病毒的主体是一个伪装成播放器的自解压包，其中的注释显示，该病毒会释放多个脚本。

 

运行文件会出现一个提示对话框迷惑用户

 

其实病毒已经开始悄然运行了。除了释放这些脚本文件之外，病毒体还释放了一堆的其他文件。

其中的help.exe是vb语言编写需要.net支持的文件，它会在重启之后负责生成CTB-Locker的勒索界面，以及与用户的交互部分。我们利用反编译工具分析了该文件的代码，可以看到它高仿了CTB-Locker的提示界面

 

 

在反编译的代码中并没有找到加密的部分，然而程序运行之后的确存在着加密文件的恶意行为。

 

病毒释放了多个脚本，从这里入手，我们找到了病毒加密的原理，具有讽刺意味的是该病毒居然不是其界面所宣称的不可逆的高强度加密。

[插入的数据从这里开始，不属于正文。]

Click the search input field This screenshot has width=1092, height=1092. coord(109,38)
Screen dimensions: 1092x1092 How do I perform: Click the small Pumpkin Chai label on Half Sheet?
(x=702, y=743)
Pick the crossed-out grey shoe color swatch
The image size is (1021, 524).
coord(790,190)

病毒的加密部分其实是一个vbs脚本它调用了完全正常的rar压缩软件，利用了rar的命令行作恶，以下就是病毒加密的主体。真是一个很"山寨"的病毒，用了简单的rar加上一个病毒，就完成了坑人的加密。

 

通过调用 winrar 加密指定后缀(.exe  .msi  .dll  .jpg  .jpeg  .bmp  .gif  .png  .psd

 .mp3  .wav  .mp4  .avi  .zip  .rar  .iso  .7z  .cab  .dat  .data)的全盘文件并且打包在 C:Users.zip里面。

在加密完文件之后，主程序就重启电脑。

然后就出现了熟悉的CTB-Locker的勒索界面,要求用户7天内支付赎金支付50美元的赎金,过期加倍。 

 

当然勒索软件,解密服务和支付方式提示是不可少的,随意的点击解密按钮之后就会弹出一个对话框：

 

随便输入密码之后：

 

看到这个对话框,我们验证了之前的推测,解密的部分还是跟rar有关。继续点下internet按钮，出来的是还是熟悉的CTB-Locker支付方式的提示。

 

这个山寨的高仿病毒唯一搞不定的估计就是算法了，其他的都是模仿的极其逼真。居然用了很low的rar和密码的方式加密文档。

根据病毒的解密逻辑 我们找到要求解密的程序：

 

由于该山寨版”CTB-Locker”病毒作者的傻瓜化的脚本我们找到了解密的方法

 

输入准确的密码之后得到了病毒体释放的专门负责解密文件功能的模块文件,一共有4个,其中extract.bat是主要文件：

 

运行下该文件，完美的解密了之前被加密的文档。

以下就是大致的流程了：

虽然该样本用了很不入流的方法加密了文件，但是文件被加密之后，会给受害者带来巨大的损失，所以对于此类的加密勒索类的病毒绝对不能忽视。

360安全中心提醒广大网友应通过正规渠道下载播放器等软件，并注意开启安全软件预防病毒。